Para memória posterior, aqui fica registado que aconteceu no Parlamento
português, em 17.5.2024:
Pergunta da deputada Alexandra Leitão: "Se uma
determinada bancada disser que uma determinada raça, ou uma determinada etnia,
é mais burra, mais preguiçosa ou menos digna - também pode?"

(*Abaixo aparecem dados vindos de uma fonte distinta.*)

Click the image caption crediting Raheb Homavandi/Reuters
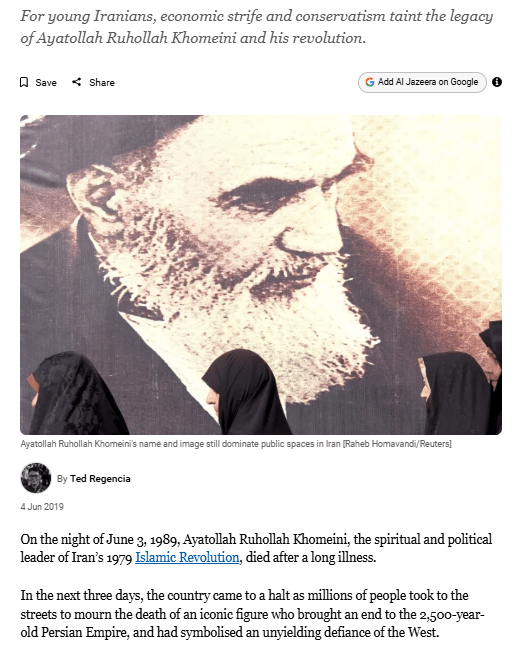pos(236,444)
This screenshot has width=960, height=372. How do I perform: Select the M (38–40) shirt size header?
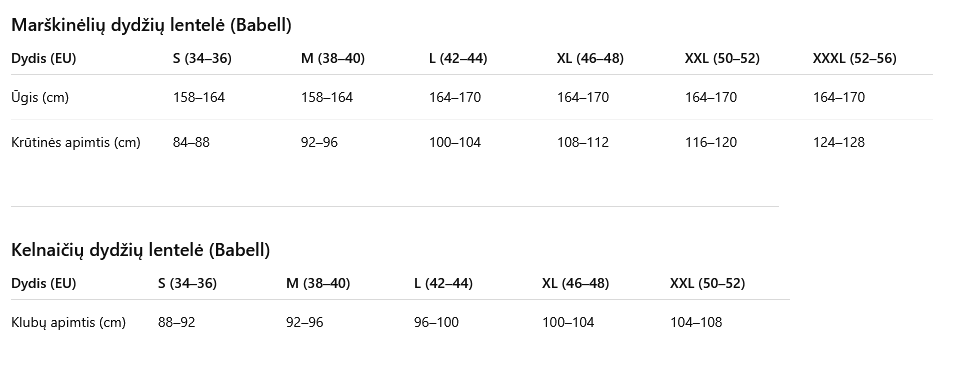[332, 58]
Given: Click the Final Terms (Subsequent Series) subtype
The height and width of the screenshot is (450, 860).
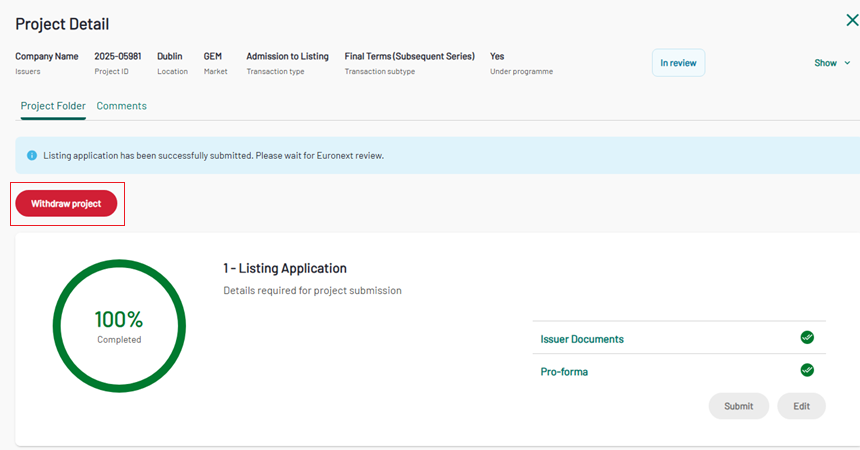Looking at the screenshot, I should click(x=409, y=57).
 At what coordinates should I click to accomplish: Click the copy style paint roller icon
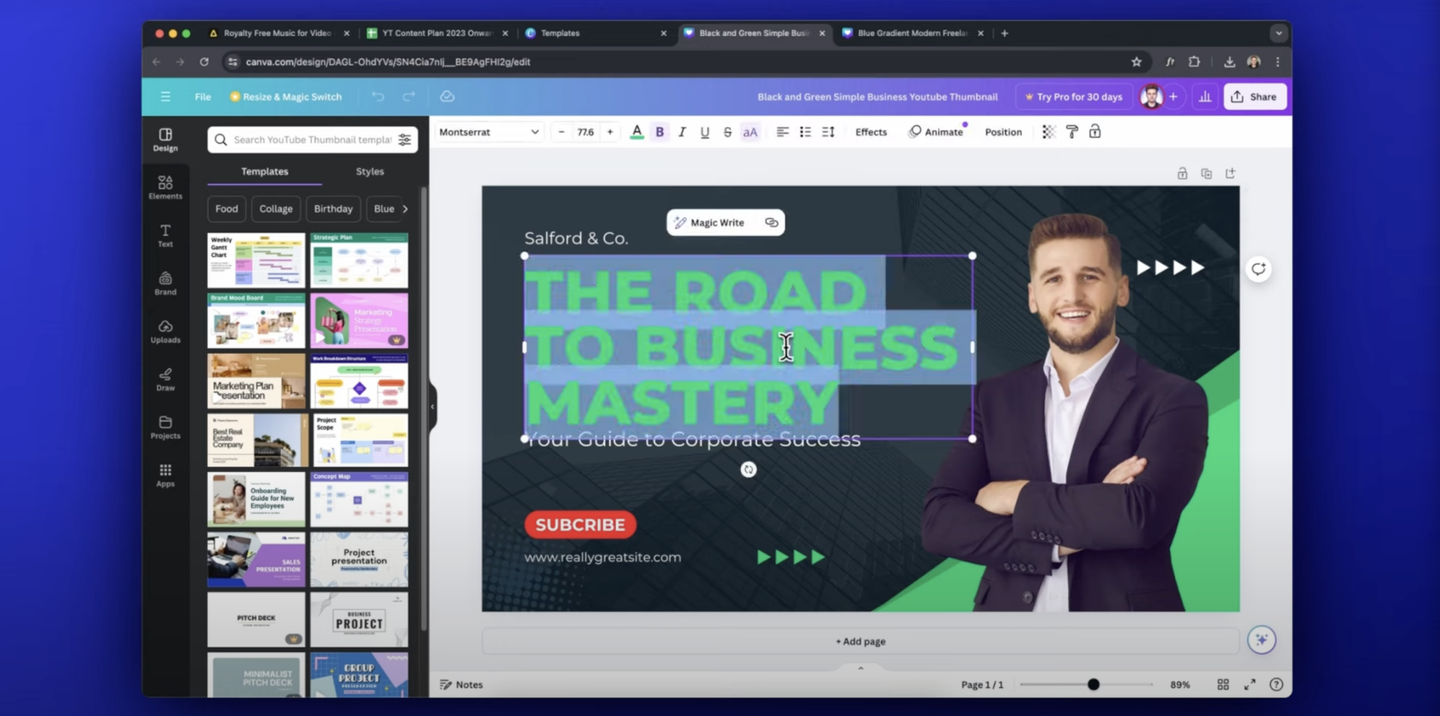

Resposta de Aguiar-Branco, Presidente da Assembleia da República: "No meu
entender, pode." A seguir, justifica: "A liberdade de expressão está
constitucionalmente consagrada. A avaliação do discurso político que seja feita
aqui nesta casa será feita pelo povo, em eleições." E insiste: "Não
serei eu nunca a cercear a liberdade de expressão de um senhor deputado."
=====
Passei pelas redes sociais, encontrei o circo
instalado. De um lado, o gozo e os aplausos por parte dos adeptos do
"quanto pior, melhor". No outro extremo, este desabafo dos
professores tocou-me especialmente: "se o presidente da Assembleia da
República diz que o discurso racista está protegido pela liberdade de
expressão, retira aos professores a autoridade para impedir comportamentos ou
discursos racistas na sala de aula, e está a torpedear o cumprimento de um
dever da escola, que é a construção de uma sociedade democrática e coesa,
assente no respeito pelos direitos garantidos pela Constituição."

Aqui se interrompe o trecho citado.